--- Start of Excerpted text ---

Ukrainian President Petro Poroshenko and Russian President Vladimir Putin chatted over the telephone, according to Poroshenko's office. Putin also spoke with the German and French leaders amid regional concern over the crisis.

Poroshenko discussed the main points and the implementation of a peace plan for eastern Ukraine, where Ukrainian authorities have been at odds with pro-Russia separatists.

Putin, according to the statement, backs an effort to de-escalate tensions in eastern regions and a process to forge a cease-fire and a peace plan.

Russia and Ukraine have been engaged in a tense standoff since March, when Russia annexed Crimea and massed troops along its border with Ukraine.

In recent months, there have been pro-Russian separatist stirrings in the eastern regions of Donetsk and Luhansk.

Ukraine's government in Kiev has accused Russia of allowing weapons and military equipment, including tanks, to cross the border illegally into the hands of pro-Russia separatists.

On Wednesday, Poroshenko announced plans to implement a unilateral cease-fire to ease the crisis in the restive eastern part of the country.

Ukrainian forces are putting their arms down only briefly, he said, referring to a time in which he expects separatist groups to disarm.

The plan offers amnesty to those who didn't commit serious crimes, the President said. An escape corridor will be offered for those who disarm to leave Ukraine.

"We expect that hostages and seized premises will be liberated. We expect that a large number of civilians will use the security guarantees for the citizens of Donbas," Poroshenko said, referring to Ukraine's eastern region.

The plan would also include the closure of the Ukraine-Russia border and changes to the constitution to decentralize power.

In his conversation with Putin, Poroshenko stressed the need for the release of Ukrainian hostages and to establish effective security controls on the border with Russia.

Putin spoke about Ukraine in a phone conversation with German Chancellor Angela Merkel and French President Francois Hollande.

They called for "an early halt to the fighting in eastern Ukraine, in order to stabilize the security situation and to create the conditions for a real de-escalation," Hollande's office said.

Citing Poroshenko's unilateral peace effort, the two leaders asked Putin "to make every effort to convince armed groups and move as quickly as possible towards a cessation of hostilities. Otherwise, the international community may adopt further measures that would affect relations with Russia."

Amid international talks, the fighting continues. Ukraine's government has been carrying out what it calls an anti-terrorist operation, centered in the Donetsk and Luhansk regions, to try to regain control from pro-Russian separatists.

--- End of Excerpted text ---
--- Start of Recorded information ---

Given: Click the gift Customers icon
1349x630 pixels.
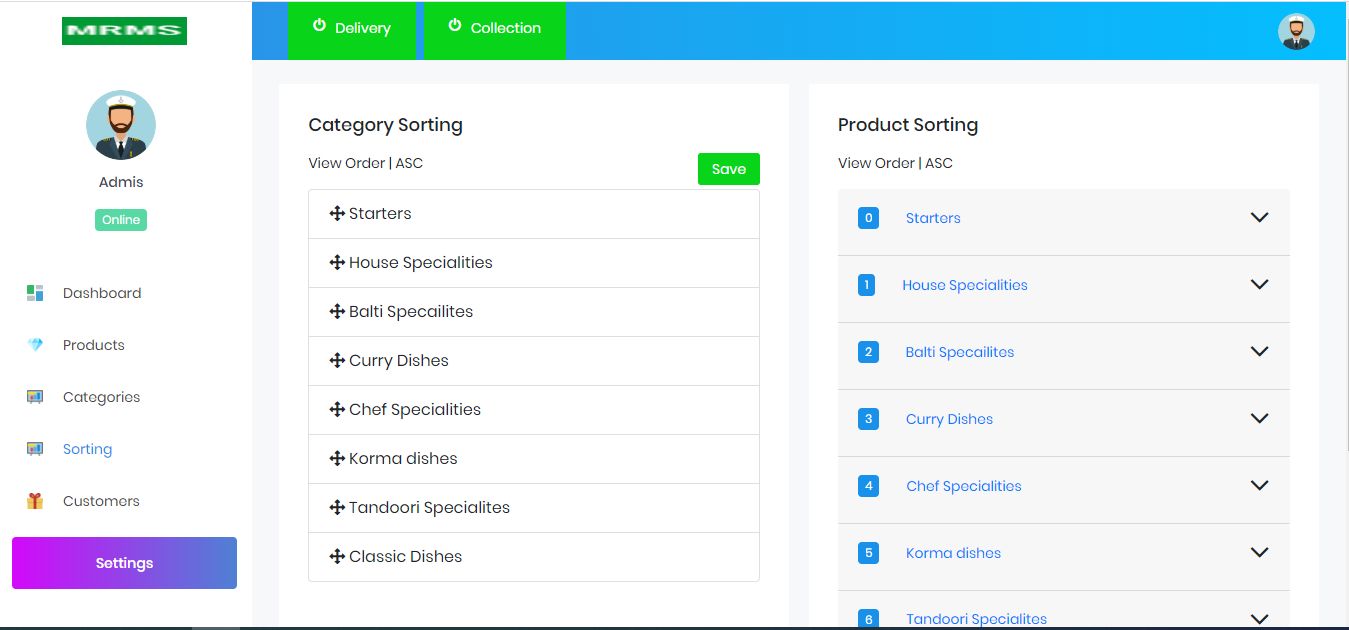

--- End of Recorded information ---

_Exercise requirements_
A) In the news report on the Ukraine crisis, what reason does the text give for Poroshenko's plan for a unilateral cease-fire, and why are Ukrainian forces to put their arms down only briefly?
B) Carry the news report on the Ukraine crisis forward from its final sentence.

_Answers for the exercise_
A) Poroshenko announced the unilateral cease-fire to ease the crisis in the restive eastern part of the country. Ukrainian forces are to lay down their arms only for a limited time, during which he expects the separatist groups to disarm.

B)
At least four Ukrainian troops died in clashes with militants Thursday, military spokesman Vladislav Seleznyov said. He said 200 militants were killed in fighting.

NATO spots Russian military buildup

NATO, meanwhile, has seen a "new Russian military buildup" near the border with Ukraine, NATO chief Anders Fogh Rasmussen said Thursday, a development that may alarm Kiev and the West.

Rasmussen, responding to a question from a Russian journalist at an event in London, warned that any Russian intervention across the border could prompt tougher international sanctions.

"Yes, I can confirm that we now see a new Russian military buildup -- at least a few thousand more Russian troops deployed to the Ukrainian border, and we see troop maneuvers in the neighborhood of Ukraine," Rasmussen said.

Of the new forces, Rasmussen said, "If they're deployed to seal the border and stop the flow of weapons and fighters, that would be a positive step. But that's not what we're seeing. I consider this a very regrettable step backwards and it seems that Russia keeps the option to intervene further."

Rasmussen warned that "the international community would have to respond firmly if Russia were to intervene further. That would imply deeper sanctions which would have a negative impact on Russia."

The United States and European Union already have imposed economic sanctions on targeted individuals and firms in Russia.

In his speech at Chatham House, a London-based think tank, Rasmussen talked of plans for a future NATO that, he said, "answers the questions raised by the new security realities of the 21st century."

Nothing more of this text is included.